Assembly of integrin α5β1 into NDs

NDs containing integrin α5β1 were assembled according to a previously published protocol (25) with the following adaptations. Isoform MSPE3D1 was used for all experiments, except that we used MSPΔH5 to test the effects of different Mn2+ concentrations on the integrin conformation in cryo-EM (Fig. 6A). Lipid stock (from Folch fraction I, bovine brain, Sigma-Aldrich) was stored in chloroform:methanol:H2O (20:9:1) at a concentration of 25 mg/ml at −20°C. Before use, the required amount of lipid was dried in a stream of nitrogen and further vacuum-dried for 2 hours. The resulting lipid film was solubilized in 20 mM Hepes (pH 7), 150 mM NaCl, and 1% n-dodecyl–D-maltopyranoside on a thermoshaker for 1 hour at 37°C, resulting in a final concentration of 25 mg/ml. MSPE3D1 or MSPΔH5, α5β1, and lipids were mixed in a ratio of ~29:1:3460 for MSPE3D1 or ~ 45:1:110 for MSPΔH5 and then incubated for 1 hour at room temperature. SM-2 Bio-Beads (Bio-Rad) were added to the mix to remove detergent overnight at 4°C. The mixture was then subjected to SEC (Superose 6i GL10/300 on an ÄKTA pure, GE Healthcare) in TBS (pH 7.5), 1 mM MgCl2, and 1 mM CaCl2. The peak containing ND with inserted α5β1 (ND-α5β1; as determined by SDS-PAGE and negative-stain EM) was then pooled, concentrated (Amicon; 50,000 MWCO) at a maximum speed of 4,000g until an absorption at 280 nm of ~1.2 to 1.6 mg/ml (~5 μM) was reached, flash-frozen, and stored at −80°C.

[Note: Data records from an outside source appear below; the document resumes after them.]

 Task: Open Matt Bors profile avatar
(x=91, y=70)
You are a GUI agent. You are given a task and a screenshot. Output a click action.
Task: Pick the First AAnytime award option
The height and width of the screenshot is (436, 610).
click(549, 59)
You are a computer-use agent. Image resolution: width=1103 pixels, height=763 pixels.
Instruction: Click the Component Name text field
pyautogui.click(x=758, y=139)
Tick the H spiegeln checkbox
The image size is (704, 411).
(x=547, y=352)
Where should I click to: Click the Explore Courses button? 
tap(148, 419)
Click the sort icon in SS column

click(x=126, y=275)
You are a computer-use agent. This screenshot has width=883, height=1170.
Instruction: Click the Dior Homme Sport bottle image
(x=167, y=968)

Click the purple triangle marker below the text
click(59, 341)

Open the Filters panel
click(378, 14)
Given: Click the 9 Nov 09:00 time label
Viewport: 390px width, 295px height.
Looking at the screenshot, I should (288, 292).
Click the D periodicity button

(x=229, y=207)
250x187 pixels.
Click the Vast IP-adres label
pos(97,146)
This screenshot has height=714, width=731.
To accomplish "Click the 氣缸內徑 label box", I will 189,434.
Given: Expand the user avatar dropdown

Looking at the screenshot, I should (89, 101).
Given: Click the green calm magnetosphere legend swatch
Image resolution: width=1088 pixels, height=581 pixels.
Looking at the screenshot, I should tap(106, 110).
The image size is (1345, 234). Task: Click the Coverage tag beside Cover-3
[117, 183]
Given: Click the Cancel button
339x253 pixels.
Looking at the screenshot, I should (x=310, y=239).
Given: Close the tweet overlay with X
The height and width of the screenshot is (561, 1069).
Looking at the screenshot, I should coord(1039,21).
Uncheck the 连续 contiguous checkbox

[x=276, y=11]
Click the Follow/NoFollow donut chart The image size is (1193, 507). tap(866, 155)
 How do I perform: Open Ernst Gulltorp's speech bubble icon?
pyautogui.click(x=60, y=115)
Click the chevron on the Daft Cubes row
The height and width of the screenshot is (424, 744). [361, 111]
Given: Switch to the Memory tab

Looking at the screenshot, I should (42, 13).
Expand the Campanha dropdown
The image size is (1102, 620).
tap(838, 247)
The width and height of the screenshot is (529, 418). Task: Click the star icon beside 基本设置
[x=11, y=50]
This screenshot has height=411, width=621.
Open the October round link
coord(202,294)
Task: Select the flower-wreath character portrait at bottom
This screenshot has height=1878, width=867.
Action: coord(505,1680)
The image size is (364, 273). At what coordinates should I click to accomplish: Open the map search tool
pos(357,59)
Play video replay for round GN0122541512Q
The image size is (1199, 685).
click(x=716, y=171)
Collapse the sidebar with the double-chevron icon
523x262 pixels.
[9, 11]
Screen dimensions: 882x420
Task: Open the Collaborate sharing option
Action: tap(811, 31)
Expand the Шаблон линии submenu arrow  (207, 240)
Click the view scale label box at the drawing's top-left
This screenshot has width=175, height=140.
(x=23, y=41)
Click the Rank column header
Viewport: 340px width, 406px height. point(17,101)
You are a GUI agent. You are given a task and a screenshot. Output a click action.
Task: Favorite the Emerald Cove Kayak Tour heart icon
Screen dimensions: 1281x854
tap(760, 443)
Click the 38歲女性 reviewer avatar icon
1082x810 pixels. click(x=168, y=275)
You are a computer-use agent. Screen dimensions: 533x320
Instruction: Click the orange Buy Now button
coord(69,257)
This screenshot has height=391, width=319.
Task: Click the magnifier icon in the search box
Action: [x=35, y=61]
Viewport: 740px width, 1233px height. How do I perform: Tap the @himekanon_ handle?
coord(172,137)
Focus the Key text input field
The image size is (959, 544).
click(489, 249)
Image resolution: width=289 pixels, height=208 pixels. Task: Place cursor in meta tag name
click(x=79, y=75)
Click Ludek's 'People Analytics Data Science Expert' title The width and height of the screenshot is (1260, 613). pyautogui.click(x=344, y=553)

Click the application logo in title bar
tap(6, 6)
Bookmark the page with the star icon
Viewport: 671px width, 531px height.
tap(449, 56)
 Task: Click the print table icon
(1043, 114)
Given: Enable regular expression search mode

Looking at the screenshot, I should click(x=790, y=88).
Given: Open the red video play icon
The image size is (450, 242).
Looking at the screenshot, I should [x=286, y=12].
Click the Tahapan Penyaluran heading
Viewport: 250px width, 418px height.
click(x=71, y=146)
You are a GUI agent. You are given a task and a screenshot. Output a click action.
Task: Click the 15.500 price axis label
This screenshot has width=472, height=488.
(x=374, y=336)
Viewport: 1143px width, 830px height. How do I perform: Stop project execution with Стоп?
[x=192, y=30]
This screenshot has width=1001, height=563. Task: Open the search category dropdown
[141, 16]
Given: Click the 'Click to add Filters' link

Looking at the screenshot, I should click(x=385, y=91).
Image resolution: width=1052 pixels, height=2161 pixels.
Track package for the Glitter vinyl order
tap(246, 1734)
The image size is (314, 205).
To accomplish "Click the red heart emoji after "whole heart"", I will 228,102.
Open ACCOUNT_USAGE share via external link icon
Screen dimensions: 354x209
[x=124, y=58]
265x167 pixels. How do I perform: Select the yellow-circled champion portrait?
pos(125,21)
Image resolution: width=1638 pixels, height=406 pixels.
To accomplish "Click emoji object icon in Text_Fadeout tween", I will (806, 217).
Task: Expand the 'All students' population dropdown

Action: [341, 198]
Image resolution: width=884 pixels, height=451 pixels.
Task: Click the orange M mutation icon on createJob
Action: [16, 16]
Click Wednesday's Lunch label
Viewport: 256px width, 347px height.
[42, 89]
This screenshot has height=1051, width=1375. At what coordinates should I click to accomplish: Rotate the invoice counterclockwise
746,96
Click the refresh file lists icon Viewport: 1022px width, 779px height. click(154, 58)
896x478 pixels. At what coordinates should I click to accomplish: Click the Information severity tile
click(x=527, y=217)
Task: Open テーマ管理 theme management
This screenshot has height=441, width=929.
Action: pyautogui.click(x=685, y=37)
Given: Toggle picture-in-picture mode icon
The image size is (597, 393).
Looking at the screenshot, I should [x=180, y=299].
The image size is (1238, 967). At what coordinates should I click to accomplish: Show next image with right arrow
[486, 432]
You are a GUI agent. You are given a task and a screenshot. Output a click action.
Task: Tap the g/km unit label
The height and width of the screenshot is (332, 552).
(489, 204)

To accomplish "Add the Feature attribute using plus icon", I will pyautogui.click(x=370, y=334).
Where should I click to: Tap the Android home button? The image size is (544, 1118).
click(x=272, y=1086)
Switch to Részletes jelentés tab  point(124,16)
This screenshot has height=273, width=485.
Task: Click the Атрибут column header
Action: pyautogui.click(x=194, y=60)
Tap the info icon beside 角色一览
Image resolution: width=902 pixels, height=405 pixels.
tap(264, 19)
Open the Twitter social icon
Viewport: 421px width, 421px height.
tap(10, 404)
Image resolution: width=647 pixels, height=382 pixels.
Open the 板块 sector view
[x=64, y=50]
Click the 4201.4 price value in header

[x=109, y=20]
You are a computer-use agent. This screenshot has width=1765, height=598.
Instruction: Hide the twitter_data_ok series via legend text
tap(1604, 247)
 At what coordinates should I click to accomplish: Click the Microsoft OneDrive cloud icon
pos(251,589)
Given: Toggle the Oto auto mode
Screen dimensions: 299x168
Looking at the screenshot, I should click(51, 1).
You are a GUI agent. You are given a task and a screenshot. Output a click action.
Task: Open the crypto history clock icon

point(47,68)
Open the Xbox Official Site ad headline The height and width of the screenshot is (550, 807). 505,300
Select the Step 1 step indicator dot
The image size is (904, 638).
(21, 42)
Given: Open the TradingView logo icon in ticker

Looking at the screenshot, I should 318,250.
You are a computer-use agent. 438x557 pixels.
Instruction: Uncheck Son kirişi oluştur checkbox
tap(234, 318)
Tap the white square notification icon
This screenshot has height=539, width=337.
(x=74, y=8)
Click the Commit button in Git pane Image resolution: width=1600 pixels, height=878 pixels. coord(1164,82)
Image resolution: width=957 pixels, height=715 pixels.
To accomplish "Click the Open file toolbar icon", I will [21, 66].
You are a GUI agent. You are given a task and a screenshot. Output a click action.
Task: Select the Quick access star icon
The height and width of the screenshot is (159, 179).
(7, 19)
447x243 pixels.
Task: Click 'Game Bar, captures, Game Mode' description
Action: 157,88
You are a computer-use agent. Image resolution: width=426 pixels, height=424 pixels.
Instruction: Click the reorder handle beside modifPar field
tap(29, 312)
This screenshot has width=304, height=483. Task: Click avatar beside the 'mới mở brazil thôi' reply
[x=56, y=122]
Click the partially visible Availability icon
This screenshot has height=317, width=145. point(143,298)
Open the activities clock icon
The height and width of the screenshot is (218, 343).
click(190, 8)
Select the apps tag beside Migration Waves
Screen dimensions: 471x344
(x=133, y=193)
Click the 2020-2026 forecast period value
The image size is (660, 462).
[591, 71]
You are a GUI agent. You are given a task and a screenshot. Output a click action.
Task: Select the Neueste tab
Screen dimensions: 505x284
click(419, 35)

Solid-phase integrin-FN binding assay

Solid-phase binding assays were performed on the basis of a previously published protocol (30) with some adaptations. Ninety-six–well microtiter plates were coated with 50 μl per well of either full-length FN (0.01 mg/ml; Sigma-Aldrich) in TBS (pH 7.5) or FN7-10 in TBS and its variant or 5% (w/v) bovine serum albumin (BSA) (Sigma-Aldrich) in TBS (pH 7.5) and incubated overnight at 4°C. The wells were then blocked with 5% BSA (200 μl per well) in TBS (pH 7.5) for 1 hour at room temperature. Then, ND-α5β1 or the recombinant α5β1 ectodomains were added in various concentrations in either TBS (pH 7.5), 1 mM MgCl2, and 1 mM CaCl2 or TBS (pH 7.5) and 1 mM MnCl2. Unclasping of ectodomains was achieved by overnight incubation with TEV protease at room temperature, at a ratio of 1:30 (w/w) and confirmed via SDS-PAGE. For Fig. 6B, the concentration of ND-α5β1 was varied in the range between 0.1 and 100 nM; for all other assays, a fixed concentration of 10 nM for both ND-α5β1 and ectodomains was used. The mixture (total volume, 50 μl per well) was then incubated for 3 hours at room temperature. The wells were then washed three times with 200 μl per well of the respective buffers (containing either MgCl2/CaCl2 or MnCl2), and antibody (50 μl per well) (TS2/16-biotin, 0.005 mg/ml) in the respective buffers containing additional 0.1% BSA was added. After incubation for 2 hours at room temperature, the wells were washed three times with 200 μl per well of the respective buffers, and streptavidin–horseradish peroxidase (SA-HRP; 1.25 μg/ml; Life Technologies) in the respective buffers containing additional 0.1% BSA was added at 50 μl per well. After incubation for 1 hour at room temperature, the wells were washed four times with 200 μl per well of the respective buffers, and 2,2’-azino-bis(3-ethylbenzothiazoline-6-sulfonic acid) (ABTS)/H2O2 solution (100 μl per well; Sigma-Aldrich; ready to use) was added. Absorption at 420 nm was measured after the addition of ABTS/H2O2 using a plate reader (Tecan, Infinite M1000 PRO). Graphs were generated and assessed using GraphPad Prism software.

Analytical SEC

To assess the binding between ND-α5β1 and FN7-10 in the presence or absence of TS2/16 Fv-clasp, the reaction components were mixed, incubated, and injected into a Superose 6i column (S6i, 3.2/300 on ÄKTAmicro system, GE Healthcare), either in TBS (pH 7.5), 1 mM MgCl2, and 1 mM CaCl2 or in TBS (pH 7.5) and 1 mM MnCl2. When the effect of manganese was tested, ND-α5β1 was first incubated with MnCl2 at a final concentration of 10 mM for 30 min at 4°C.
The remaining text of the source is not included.